Mikula Kornelia M, Tascón Igor, Tommila Jenni J, Iwaï Hideo
Research Program in Structural Biology and Biophysics, Institute of Biotechnology, University of Helsinki, Finland.
FEBS Lett. 2017 May;591(9):1285-1294. doi: 10.1002/1873-3468.12640. Epub 2017 Apr 20.

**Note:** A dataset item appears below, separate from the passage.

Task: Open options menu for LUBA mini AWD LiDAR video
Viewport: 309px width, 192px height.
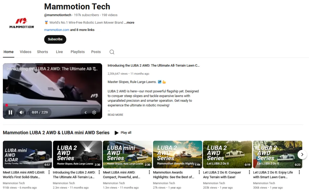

Asparaginyl endopeptidases (AEPs) catalyze head-to-tail backbone cyclization of naturally occurring cyclic peptides such as cyclotides, and have become an important peptide-engineering tool for macrocyclization and peptide ligation. Here, we report efficient protein ligation in trans by mimicking efficient backbone cyclization by an AEP without any excess of reactants. We demonstrate a practical application of segmental isotopic labeling for NMR studies of a single-domain globular protein without any refolding step using the recombinant AEP prepared from Escherichia coli. This simple protein ligation approach using an AEP could be applied for incorporation of various biophysical probes into proteins as well as post-translational production of full-length proteins.
天冬酰胺内肽酶(AEPs)催化天然存在的环肽(如环肽毒素)的头对尾主链环化反应,已成为用于大环化和肽连接的重要肽工程工具。在此,我们报道了通过模拟AEP高效的主链环化反应在无任何过量反应物的情况下进行高效的蛋白质反式连接。我们展示了使用从大肠杆菌制备的重组AEP对单结构域球状蛋白进行核磁共振研究的片段同位素标记的实际应用,且无需任何重折叠步骤。这种使用AEP的简单蛋白质连接方法可应用于将各种生物物理探针掺入蛋白质以及全长蛋白质的翻译后生产。